Gesundheits- und Krankenpfleger
Die Ausbildung zum Gesundheits- und Krankenpfleger empfiehlt sich aus verschiedenen Gründen. Einerseits kann der zukünftige Medizinstudent Krankenhausluft schnuppern, den Klinikalltag hautnah miterleben und sich seine Berufswahl noch mal bestätigen oder überdenken. Andererseits ist für den vorklinischen Teil des Medizinstudiums ein Nachweis über ein 90-tägiges Krankenpflegepraktikum notwendig. Je nach Landesprüfungsamt werden Tätigkeiten wie Gesundheits- und Krankenpfleger auf das Praktikum angerechnet, ebenso wie das klinische Praktikum während der Ausbildung zum Rettungsassistenten.

Biomedizinischen Assistenten
Seit einigen Jahren wird die Ausbildung zum Biomedizinischen Assistenten immer populärer, wobei diese kostenpflichtig sein kann. Dieser Bildungsgang ist im Prinzip speziell für Wartezeitüberbrücker gedacht und dauert anderthalb Jahre, in denen auch ein Pflegepraktikum absolviert wird.

Pflegepraktikum im Ausland
Eine weitere Möglichkeit bietet ein Pflegepraktikum im Ausland, das sich ebenfalls auf ein späteres Medizinstudium anrechnen lässt. Mehr Informationen dazu unter:

www.projects-abroad.de




Veränderte Studienanforderungen: „Hammerprüfung“ ist kein Grund zur Panik

Medizinstudierende, die nach neuem Recht studieren, absolvieren kein zweites Staatsexamen mehr vor dem Beginn ihres Praktischen Jahres.

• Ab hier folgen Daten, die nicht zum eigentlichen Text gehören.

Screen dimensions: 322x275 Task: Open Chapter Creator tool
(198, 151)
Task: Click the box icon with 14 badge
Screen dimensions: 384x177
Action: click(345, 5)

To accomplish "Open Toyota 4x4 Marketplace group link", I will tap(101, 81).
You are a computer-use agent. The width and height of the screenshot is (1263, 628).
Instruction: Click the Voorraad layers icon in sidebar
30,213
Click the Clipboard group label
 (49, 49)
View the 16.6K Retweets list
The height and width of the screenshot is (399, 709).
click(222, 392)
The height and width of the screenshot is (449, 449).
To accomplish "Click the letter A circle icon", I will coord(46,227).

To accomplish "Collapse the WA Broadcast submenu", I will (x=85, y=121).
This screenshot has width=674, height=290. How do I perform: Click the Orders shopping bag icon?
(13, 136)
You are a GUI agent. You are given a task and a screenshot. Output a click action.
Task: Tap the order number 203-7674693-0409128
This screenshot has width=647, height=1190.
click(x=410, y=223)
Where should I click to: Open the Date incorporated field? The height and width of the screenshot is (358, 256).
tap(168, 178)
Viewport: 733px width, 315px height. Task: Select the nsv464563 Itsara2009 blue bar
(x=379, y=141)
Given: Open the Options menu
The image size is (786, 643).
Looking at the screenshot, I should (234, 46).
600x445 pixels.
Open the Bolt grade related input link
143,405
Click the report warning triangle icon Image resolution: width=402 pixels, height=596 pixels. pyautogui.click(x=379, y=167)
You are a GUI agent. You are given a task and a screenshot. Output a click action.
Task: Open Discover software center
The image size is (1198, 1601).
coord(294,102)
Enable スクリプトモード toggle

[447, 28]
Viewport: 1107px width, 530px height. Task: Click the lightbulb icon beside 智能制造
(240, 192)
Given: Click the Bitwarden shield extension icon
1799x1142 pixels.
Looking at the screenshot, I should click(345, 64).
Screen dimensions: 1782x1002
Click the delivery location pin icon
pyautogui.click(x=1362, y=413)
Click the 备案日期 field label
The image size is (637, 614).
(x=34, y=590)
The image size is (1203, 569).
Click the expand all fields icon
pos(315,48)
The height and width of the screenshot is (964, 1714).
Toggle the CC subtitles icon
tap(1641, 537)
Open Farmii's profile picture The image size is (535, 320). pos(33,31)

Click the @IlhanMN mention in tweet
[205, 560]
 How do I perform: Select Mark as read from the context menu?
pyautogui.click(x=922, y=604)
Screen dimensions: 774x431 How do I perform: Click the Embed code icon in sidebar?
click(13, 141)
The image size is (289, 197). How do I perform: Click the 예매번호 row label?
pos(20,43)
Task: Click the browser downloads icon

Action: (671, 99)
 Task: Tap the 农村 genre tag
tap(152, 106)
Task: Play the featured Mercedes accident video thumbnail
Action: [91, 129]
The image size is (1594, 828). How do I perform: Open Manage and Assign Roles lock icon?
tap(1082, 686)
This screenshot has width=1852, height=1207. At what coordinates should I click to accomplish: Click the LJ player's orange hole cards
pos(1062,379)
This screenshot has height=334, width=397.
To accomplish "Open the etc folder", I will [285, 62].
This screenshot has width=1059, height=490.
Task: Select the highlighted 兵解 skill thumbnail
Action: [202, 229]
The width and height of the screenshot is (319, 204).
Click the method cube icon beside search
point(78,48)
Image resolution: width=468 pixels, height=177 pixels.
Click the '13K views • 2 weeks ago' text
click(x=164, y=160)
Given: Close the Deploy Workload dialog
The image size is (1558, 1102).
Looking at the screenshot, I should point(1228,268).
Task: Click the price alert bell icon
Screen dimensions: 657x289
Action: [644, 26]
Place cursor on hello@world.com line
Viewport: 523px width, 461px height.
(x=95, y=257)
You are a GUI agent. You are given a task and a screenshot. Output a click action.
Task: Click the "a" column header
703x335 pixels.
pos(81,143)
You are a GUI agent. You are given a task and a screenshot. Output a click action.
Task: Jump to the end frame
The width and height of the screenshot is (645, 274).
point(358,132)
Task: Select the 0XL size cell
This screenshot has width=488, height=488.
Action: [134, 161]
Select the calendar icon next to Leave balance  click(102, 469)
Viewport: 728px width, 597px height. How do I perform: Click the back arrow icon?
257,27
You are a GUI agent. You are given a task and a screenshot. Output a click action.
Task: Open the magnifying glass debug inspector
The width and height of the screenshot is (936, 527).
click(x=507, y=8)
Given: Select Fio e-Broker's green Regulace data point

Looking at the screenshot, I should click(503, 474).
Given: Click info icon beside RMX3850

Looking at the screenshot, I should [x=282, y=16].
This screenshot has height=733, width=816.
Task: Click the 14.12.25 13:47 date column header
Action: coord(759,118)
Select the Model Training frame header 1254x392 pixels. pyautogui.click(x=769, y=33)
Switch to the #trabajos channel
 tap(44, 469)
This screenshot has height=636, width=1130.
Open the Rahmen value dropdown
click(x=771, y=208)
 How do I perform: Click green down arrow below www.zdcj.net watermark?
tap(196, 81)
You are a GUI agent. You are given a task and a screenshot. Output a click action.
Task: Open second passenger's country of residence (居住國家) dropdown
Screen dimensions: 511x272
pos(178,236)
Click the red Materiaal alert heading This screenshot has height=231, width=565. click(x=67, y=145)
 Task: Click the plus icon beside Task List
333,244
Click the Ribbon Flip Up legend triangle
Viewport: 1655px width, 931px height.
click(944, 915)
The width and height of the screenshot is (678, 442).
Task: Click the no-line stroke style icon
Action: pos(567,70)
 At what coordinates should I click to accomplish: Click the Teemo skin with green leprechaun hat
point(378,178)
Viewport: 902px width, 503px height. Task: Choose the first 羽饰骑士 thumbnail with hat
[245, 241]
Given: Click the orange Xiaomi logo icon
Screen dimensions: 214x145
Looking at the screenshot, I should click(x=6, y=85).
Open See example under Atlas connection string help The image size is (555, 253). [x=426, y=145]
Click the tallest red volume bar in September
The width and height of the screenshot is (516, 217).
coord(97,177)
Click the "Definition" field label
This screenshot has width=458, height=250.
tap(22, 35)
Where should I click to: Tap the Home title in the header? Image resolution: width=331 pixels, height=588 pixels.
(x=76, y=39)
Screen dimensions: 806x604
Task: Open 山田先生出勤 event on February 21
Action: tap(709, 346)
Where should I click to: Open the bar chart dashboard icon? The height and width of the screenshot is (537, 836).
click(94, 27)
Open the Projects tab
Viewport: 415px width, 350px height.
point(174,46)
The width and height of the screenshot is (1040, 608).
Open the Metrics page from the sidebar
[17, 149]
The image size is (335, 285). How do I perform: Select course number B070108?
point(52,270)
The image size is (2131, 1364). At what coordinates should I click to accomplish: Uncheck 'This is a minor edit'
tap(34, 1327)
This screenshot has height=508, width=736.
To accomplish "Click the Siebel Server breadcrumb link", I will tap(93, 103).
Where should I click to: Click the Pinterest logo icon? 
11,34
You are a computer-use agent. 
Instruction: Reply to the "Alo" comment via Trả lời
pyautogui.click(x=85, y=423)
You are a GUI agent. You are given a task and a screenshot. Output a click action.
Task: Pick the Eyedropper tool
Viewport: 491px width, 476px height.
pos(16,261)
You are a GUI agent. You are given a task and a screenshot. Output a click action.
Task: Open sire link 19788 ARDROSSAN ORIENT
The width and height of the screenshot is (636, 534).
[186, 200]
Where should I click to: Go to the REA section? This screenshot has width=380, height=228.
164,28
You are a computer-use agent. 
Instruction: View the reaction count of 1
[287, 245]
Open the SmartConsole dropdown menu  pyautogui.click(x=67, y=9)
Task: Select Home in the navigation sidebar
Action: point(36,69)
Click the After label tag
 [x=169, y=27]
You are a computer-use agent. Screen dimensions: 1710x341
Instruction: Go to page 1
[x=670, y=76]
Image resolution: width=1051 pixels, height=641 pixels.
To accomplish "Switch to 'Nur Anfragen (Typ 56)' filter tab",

Die neue ärztliche Approbationsordnung hat das Medizinstudium nachhaltig verändert: So gibt es keine staatliche Prüfung mehr vor dem Praktischen Jahr. Statt dessen findet jetzt am Ende der Ausbildung, also nach dem PJ, ein umfassendes staatliches Abschlussexamen statt: das M2, von vielen auch „Hammerprüfung“ genannt.
Dieses neue Examen besteht aus einem dreitägigen schriftlichen Teil und einer mündlich-praktischen Prüfung, die sich auf zwei Tage verteilt. Vor allem dieser mündlich-praktische Teil wird neu gestaltet: Fallbezogen wird vor allem fächerübergreifendes Wissen überprüft, hinzu kommen Fragen aus Querschnittsbereichen. Wichtig: Dieses Examen ist kein Grund zum Fürchten, denn es geht vor allem um die Breite des medizinischen Wissens und Könnens, so Dr. Bernhard Marschall, Studiendekan an der Universität Münster: „War früher das Praktische Jahr sozusagen ein ‚Sahnehäubchen’, hat es jetzt einen ganz anderen Stellenwert. Einerseits muss die Vorbildung bis zum Erreichen des PJ so strukturiert sein, dass dieses mit Erfolg absolviert werden kann. Andererseits müssen die Lernfortschritte während des PJ regelmäßig kontrolliert werden, damit das Staatsexamen mit möglichst guten Noten bestanden wird.“ Facharztfähigkeiten und Spezialwissen sind ausdrücklich nicht Thema der Abschlussprüfung.